Reproduce only the lines of the material below that start at the line containing "The width and" and stop at the line containing "Select the sine voltage source symbol". Keep both end lines.

EXERCISE DATA
*** Begin section ***

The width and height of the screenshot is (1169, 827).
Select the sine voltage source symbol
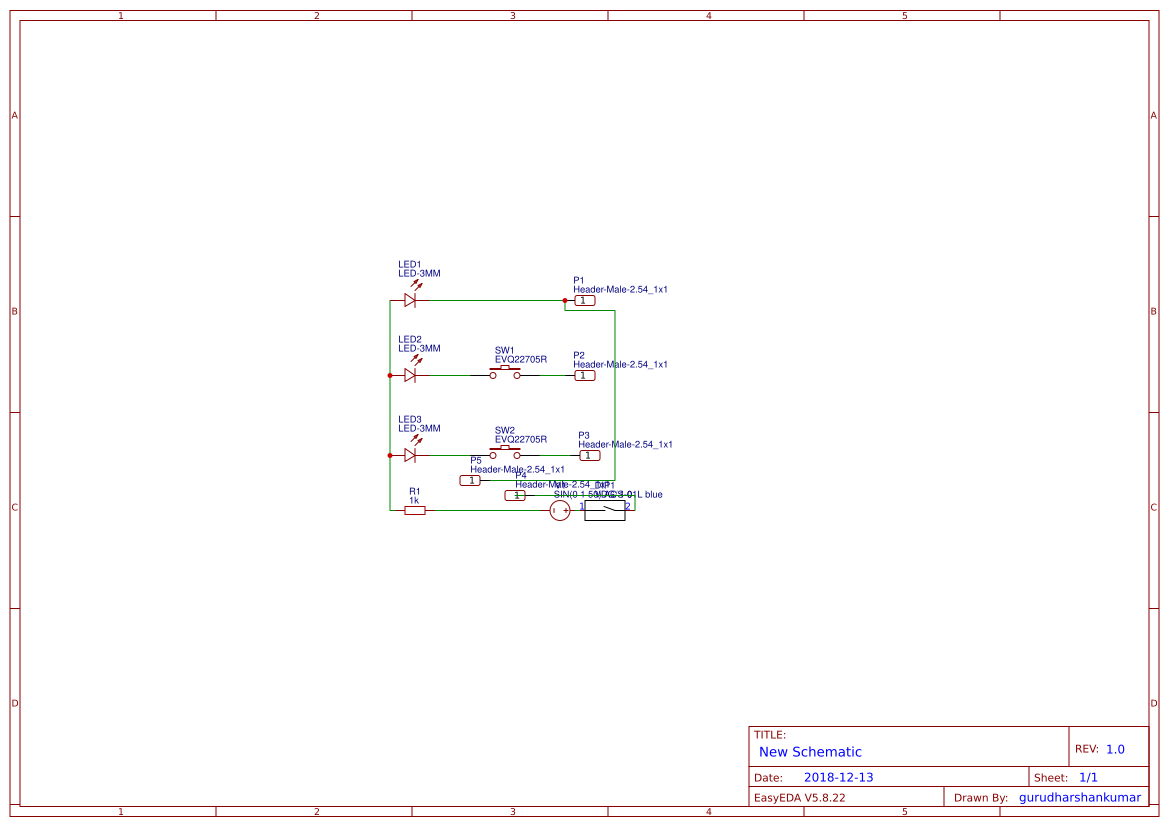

*** End section ***
*** Begin section ***

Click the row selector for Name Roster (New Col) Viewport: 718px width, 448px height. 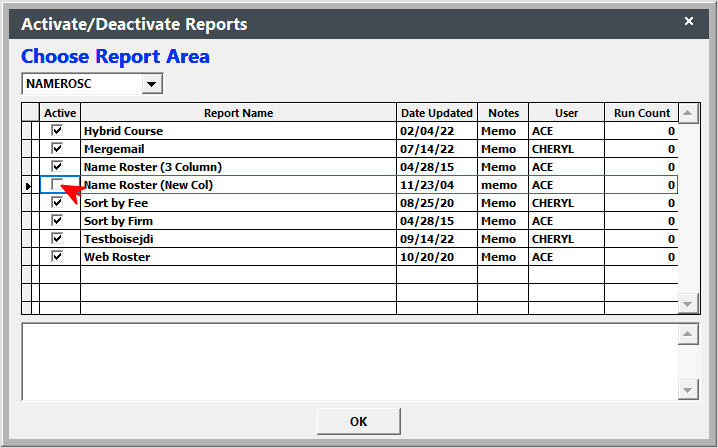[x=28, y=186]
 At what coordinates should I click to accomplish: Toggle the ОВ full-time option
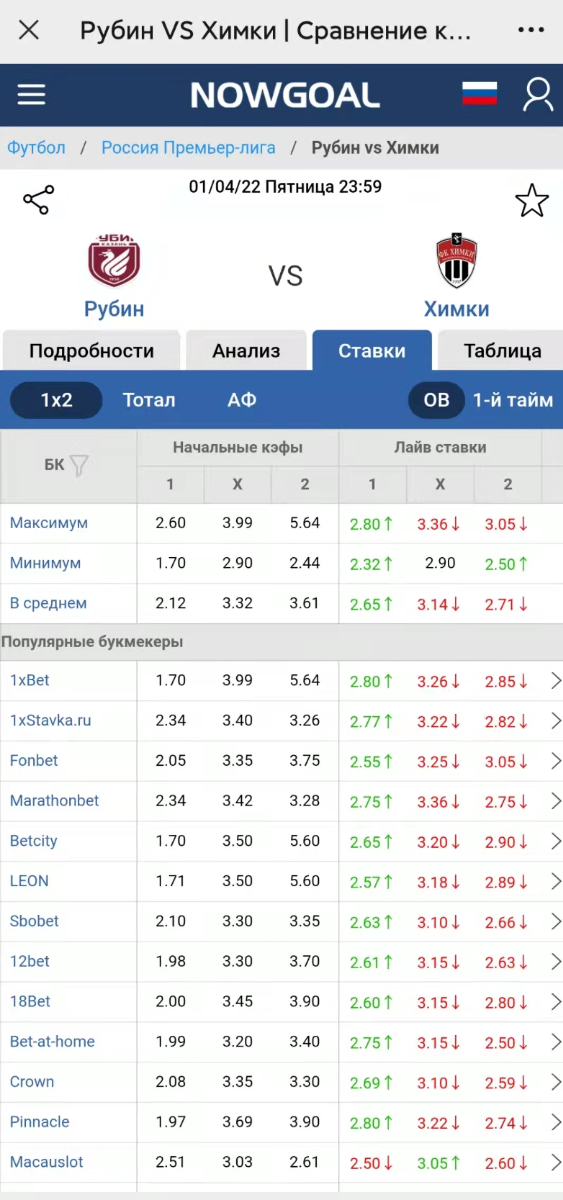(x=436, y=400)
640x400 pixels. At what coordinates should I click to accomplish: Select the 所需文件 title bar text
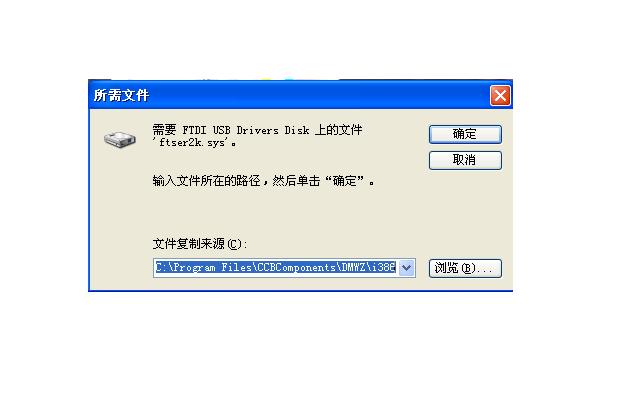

*** End section ***

EXERCISE RESULT
The width and height of the screenshot is (1169, 827).
Select the sine voltage source symbol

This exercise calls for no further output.